The first school in Bernsdorf 
The first school in Chemnitz-Bernsdorf opened on 30 October 1822. 
At the beginning of the 19th century, the village commune Bernsdorf became a suburb of the urban community Chemnitz. In 1805, school attendance became compulsory and the suburb was forced to build a school for the children. But with only 300 citizens in total living in Bernsdorf, the community was not able to finance and maintain their own school building. The children were required to attend a school in the urban core.
Pastor Gottlob Heinrich Hunger bought a small house with his own funds to offer public education for children from Bernsdorf. The school building was inaugurated on 30 October 1822 and 60 students attended it at the beginning.
Because of poverty during the industrialization in the middle of the 19th century, parents took their children to school in the factories. The minors had to work 12 to 14 hours a day and were able to attend school after that. The family had to pay around 6 groschen for each child.
On account of the devastating situation in the school system, a committee with pastor St. Johannis at the head, started to supervise schools in Chemnitz. Children who didn’t attend school were reported to the royal Land court. Schools were included in the town's budget and supported children from poor families with teaching materials. This way, every child was given a chance to pursue education.
The number of students being taught at the small building rose so that it eventually became too small.
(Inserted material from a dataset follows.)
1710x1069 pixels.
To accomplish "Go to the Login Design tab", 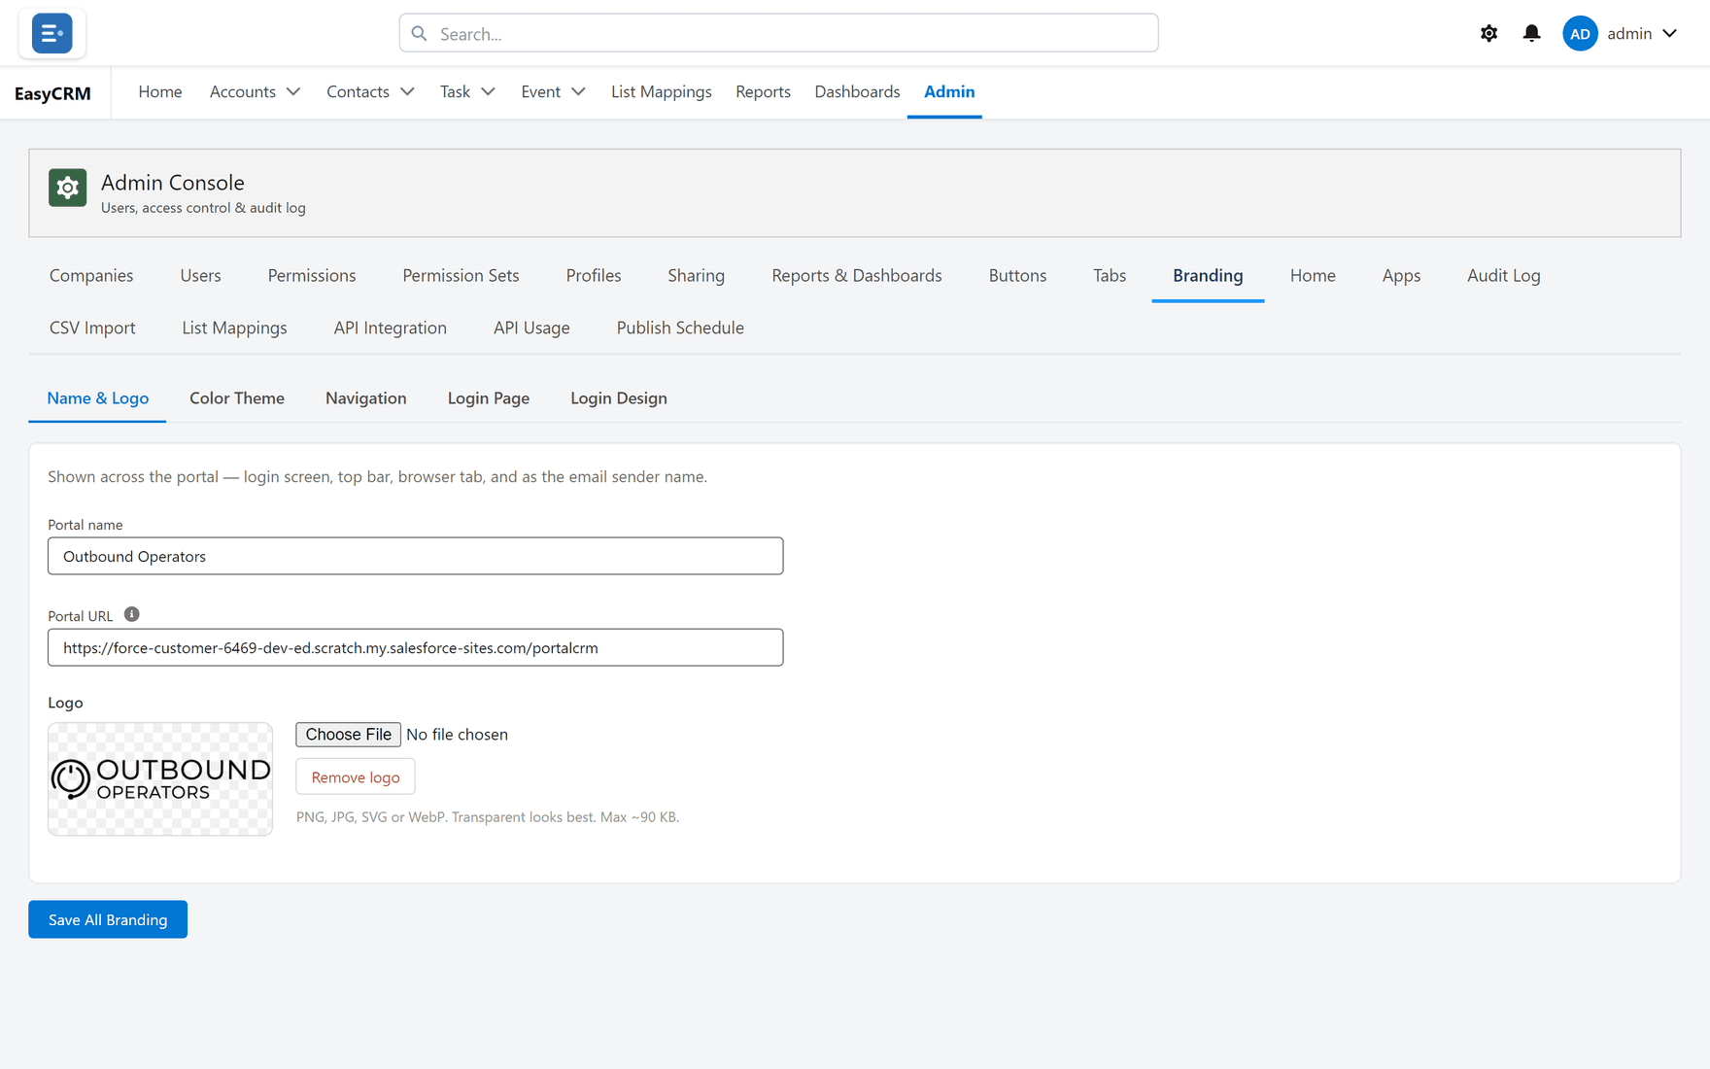I will click(619, 398).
The second school in Bernsdorf 
In 1862, a new school building was built and inaugurated on 4 September 1862.
The committee worked out a plan to teach 113 students in four different classes:

By reason of the continuously rising number of residents the school building had to be enlarged. In 1872, the building was extended with another two classrooms.
More than 220 children attended the school, all being taught by teacher Knorr. To overcome the situation, school fees were doubled and students not coming from Bernsdorf were suspended. In 1872, a second teacher, Mr. Nestler, was hired.

The third school in Bernsdorf 

Even though the second school was extended in 1872, the population of Bernsdorf rose rapidly so that the four classrooms were not big enough. Another house was built in 1899 and opened on 24 August 1899. It was located right behind the second schoolhouse and offered another 4 classrooms. Both schools were now combined to one school complex. Led by principal Julius Nobis, seven teachers taught all children coming from Bernsdorf.
This third school building is nowadays a preschool.

Construction of the new school building 
In 1907, Bernsdorf completely gave up its autonomy and became a district of Chemnitz. The borders vanished and it became necessary to build one big schoolhouse.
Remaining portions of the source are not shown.